# Deriving A Mathematical Formula

In this demo, we will use genetic programming to determine a good mathematical formula given a particular set of input and output data.

The library we are using is called `rgp` and is one of the genetic programming libraries for R. Unfortunately, it does appear to be in a defunct status, as there appear not to have been any updates to the code base since 2015.

In [None]:
if(!require(rgp)) {
    install.packages("rgp", repos = "http://cran.us.r-project.org")
    library(rgp)
}

if(!require(igraph)) {
  install.packages("igraph", repos = "http://cran.us.r-project.org")
  library(igraph)
}

We will start out with a set of x and y values.  There's no easy formula linking x and y, so we could see a relatively complex result here.

In [None]:
input_data <- data.frame(
    x = c(1, 2, 3, 4, 5, 6, 7),
    y = c(0, 26, 88, 186, 320, 490, 541)
)
plot(x,y)

We will use three basic functions.  There are some functions for this problem that will result in error, like division (e.g., divide by zero errors), so we will stick to the safest operators for this demo.

In [None]:
function_set <- functionSet("+", "-", "*")

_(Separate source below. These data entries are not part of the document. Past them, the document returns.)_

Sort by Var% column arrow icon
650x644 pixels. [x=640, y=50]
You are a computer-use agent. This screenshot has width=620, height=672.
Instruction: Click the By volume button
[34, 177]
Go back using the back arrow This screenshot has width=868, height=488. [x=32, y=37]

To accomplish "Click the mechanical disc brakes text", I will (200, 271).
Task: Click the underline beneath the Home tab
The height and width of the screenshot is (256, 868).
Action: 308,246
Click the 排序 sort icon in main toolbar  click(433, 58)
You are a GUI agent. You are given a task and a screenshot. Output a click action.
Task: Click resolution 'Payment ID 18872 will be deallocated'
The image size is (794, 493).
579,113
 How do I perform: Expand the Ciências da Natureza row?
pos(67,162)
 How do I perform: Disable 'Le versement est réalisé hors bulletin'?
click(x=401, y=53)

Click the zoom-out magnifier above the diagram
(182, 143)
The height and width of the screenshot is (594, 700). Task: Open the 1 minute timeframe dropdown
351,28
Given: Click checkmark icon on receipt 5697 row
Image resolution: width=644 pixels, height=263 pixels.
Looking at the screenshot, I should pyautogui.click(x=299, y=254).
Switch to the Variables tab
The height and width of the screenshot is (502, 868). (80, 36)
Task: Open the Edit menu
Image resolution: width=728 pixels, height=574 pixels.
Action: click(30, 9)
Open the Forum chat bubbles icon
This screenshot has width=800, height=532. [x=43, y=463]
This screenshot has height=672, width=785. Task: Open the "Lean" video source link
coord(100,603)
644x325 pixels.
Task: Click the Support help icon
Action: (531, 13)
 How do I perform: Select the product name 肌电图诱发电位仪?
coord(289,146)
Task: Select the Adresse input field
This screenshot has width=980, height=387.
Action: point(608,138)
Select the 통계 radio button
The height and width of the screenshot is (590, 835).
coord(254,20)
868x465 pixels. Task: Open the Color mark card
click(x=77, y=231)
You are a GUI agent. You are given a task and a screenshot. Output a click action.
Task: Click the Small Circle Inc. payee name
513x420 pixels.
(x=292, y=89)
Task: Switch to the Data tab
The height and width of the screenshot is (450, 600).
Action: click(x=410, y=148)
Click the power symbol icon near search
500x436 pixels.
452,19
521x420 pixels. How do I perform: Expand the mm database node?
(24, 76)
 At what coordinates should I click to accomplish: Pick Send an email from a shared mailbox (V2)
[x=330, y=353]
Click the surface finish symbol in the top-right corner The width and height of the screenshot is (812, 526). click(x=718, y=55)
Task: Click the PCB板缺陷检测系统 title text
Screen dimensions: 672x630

Instead of building up each of the individual variables, we will call the `symbolicRegression` function, which builds a regression problem.  This way, we don't need to define things like `inputVariableSet`, `constantFactorySet`, etc.  The fitness function is how closely the resulting formula matches to the data provided in the y value.

In [None]:
result <- symbolicRegression(
    y ~ x,
    data = input_data,
    functionSet = function_set,
    stopCondition = makeStepsStopCondition(500)
)

Now we can plot our results against the actual (x,y) coordinates to see how close our best shot was.

In [None]:
plot(input_data$y, col=1, type="l"); points(predict(result, newdata = input_data), col=2, type="l")

It's a decent guess, but not perfect by any stretch.  Let's take a look at the function the genetic program generated.

In [None]:
best_result <- result$population[[which.min(result$fitnessValues)]]
best_result

The best result is a fairly complex polynomial.  It might be a little too complex to understand easily in this format, so we can use a tool called `igraph` to build a graph based on these results.

As a note, `rgp` has a function called `funcToIgraph()` which we would call, passing in `best_result`.  Unfortunately, if you try to call `funcToIgraph(best_result)`, you get an error.  This is because when `rgp` was written, `igraph` had some code to monkey with 0-based arrays instead of the 1-based arrays that R uses.  That code was subsequently removed, but `rgp` was not updated to handle this.  Therefore, we need to create our own function which replaces what `funcToIgraph(best_result)` did.

In [None]:
exprToIgraph <- function(expr) {
  if (!require("igraph")) stop("exprToIgraph: Package 'igraph' not installed.")
  exprGraph <- exprToGraph(expr)
  exprIgraph <- graph(exprGraph$edges, n = length(exprGraph$vertices)) # igraph vertexes used to be counted from zero but no longer are!
  V(exprIgraph)$label <- exprGraph$vertices
  exprIgraph
}

With that change now in place, we can call `exprToIgraph` and build up our graph tree.

In [None]:
final_graph <- exprToIgraph(body(best_result))
plot(final_graph, layout=layout_as_tree, vertex.color="orange", vertex.size=30, edge.arrow.size=0.1)

This graph probably makes the most sense if you can easily read Reverse Polish Notation.  Still, it's nice that we are able to visualize the outputs of a genetic program.  This is most useful when we build decision tree-like programs which use conditional logic to make decisions, instead of the mathematical formula derivation functions that we have created thus far.